You’ll want to be sure to take action right away so you can protect and grow your wealth when the gold rally takes off in earnest!

The Summer Doldrums for Gold are Coming to an End

It’s been a long and frustrating summer for short-term gold bugs.

That’s because after starting 2017 on a positive note, gold prices have been stuck in a wide trading range for the last four months. Most recently, gold hit the bottom of this range, and then began to rebound over the last week.

Impatient traders may be tempted to use this bounce to sell their gold positions. After all, gold hasn’t been giving investors positive returns for the last few months. While the stock market has been hitting new highs. What gives??

If you find yourself second guessing your decision to invest part of your wealth in precious metals like gold or silver — or if you’re on the fence about whether gold or silver makes sense for you, today’s alert is for you.

Because my research shows that the time to own gold is now. And I expect the summer doldrums for gold prices to end in a dramatic breakout higher.

You’ll definitely want to have a material amount of your money invested in gold before this breakout occurs.

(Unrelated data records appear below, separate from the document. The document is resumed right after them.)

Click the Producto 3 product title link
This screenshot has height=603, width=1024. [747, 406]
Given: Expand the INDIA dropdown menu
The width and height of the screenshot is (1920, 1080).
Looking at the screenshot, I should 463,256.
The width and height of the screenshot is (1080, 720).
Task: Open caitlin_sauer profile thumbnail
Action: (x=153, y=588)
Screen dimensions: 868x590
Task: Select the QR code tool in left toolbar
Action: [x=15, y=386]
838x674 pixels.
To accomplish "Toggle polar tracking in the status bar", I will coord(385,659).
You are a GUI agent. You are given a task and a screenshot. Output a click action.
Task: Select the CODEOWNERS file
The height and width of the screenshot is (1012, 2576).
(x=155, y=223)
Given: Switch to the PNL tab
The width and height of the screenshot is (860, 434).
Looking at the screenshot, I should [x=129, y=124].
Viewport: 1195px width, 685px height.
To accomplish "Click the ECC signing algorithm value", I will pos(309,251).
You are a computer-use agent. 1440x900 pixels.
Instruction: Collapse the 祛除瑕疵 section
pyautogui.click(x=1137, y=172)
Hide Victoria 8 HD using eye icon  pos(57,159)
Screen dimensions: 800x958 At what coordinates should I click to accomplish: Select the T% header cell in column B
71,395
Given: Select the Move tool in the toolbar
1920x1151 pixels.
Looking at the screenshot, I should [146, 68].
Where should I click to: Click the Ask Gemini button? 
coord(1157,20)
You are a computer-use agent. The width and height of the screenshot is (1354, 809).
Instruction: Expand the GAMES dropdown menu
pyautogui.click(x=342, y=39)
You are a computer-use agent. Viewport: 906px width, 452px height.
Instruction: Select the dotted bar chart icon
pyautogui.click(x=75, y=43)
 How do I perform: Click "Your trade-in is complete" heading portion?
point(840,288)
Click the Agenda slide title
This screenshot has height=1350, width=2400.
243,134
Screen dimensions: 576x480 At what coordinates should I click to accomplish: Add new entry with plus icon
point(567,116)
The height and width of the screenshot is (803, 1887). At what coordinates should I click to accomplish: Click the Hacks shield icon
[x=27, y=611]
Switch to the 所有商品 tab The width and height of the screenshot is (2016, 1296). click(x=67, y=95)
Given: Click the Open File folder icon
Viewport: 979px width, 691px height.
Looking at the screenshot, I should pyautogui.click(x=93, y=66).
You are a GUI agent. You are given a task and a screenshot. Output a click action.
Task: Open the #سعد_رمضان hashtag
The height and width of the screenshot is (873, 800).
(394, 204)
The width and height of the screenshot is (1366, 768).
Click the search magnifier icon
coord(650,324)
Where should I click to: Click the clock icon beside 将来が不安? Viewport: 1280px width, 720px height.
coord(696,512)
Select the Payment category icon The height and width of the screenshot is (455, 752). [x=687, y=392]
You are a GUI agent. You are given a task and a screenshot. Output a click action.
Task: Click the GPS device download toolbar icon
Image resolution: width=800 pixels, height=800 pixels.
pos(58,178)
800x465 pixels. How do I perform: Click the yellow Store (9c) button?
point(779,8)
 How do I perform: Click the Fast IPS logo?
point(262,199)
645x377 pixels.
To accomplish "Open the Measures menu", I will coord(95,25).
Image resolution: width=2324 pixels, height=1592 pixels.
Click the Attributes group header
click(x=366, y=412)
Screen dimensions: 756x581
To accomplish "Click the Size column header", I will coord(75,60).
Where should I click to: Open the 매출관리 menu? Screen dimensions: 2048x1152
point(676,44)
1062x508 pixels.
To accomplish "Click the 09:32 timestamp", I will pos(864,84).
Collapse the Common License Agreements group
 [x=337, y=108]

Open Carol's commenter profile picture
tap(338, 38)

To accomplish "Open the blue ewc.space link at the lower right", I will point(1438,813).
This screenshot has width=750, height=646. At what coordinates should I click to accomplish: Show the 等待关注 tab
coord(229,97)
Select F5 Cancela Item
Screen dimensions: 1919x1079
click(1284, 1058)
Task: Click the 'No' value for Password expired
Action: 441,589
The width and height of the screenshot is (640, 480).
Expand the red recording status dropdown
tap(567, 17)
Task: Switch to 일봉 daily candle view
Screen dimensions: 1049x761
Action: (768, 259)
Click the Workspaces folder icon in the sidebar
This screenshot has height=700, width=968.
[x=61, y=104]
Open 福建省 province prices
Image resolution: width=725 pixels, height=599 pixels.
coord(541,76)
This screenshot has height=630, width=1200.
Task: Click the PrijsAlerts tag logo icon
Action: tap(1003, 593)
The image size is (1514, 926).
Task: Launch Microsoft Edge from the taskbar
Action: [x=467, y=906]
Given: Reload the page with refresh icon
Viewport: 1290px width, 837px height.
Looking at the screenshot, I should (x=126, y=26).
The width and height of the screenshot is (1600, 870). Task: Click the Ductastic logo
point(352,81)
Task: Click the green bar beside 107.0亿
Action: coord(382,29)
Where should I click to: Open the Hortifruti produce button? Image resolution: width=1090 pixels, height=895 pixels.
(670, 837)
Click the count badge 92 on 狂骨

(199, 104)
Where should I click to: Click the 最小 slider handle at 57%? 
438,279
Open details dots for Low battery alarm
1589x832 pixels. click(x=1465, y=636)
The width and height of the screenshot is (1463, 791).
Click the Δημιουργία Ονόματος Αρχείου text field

Gold Breakout Part I: The U.S. Dollar Demise

Gold’s 3% bounce over the last week has a lot to do with U.S. economic data that has come out over the past few days.

Now, please stick with me as I connect the dots. I know economics isn’t the most riveting of subjects. But the returns you can generate as gold prices move higher should be exciting to any investor.

Last Friday, the Labor Department reported that the Core Consumer Price Index (or CPI) increased by just 1.7% in June.1

The Core CPI is the Fed’s primary measure for inflation. And the reading shows that inflation is still below the Fed’s 2% target level. Moreover, the core CPI has been trending lower over the last few months, which means according to this measure, U.S. consumers are facing less pressure from inflation.

Now you and I both know that inflation is important for things like health care, housing, and other life expenses that are moving higher. But we’re talking about the Fed right now. And the Fed believes inflation is low.

With low inflation expectations, the Fed is less likely to raise rates later this year.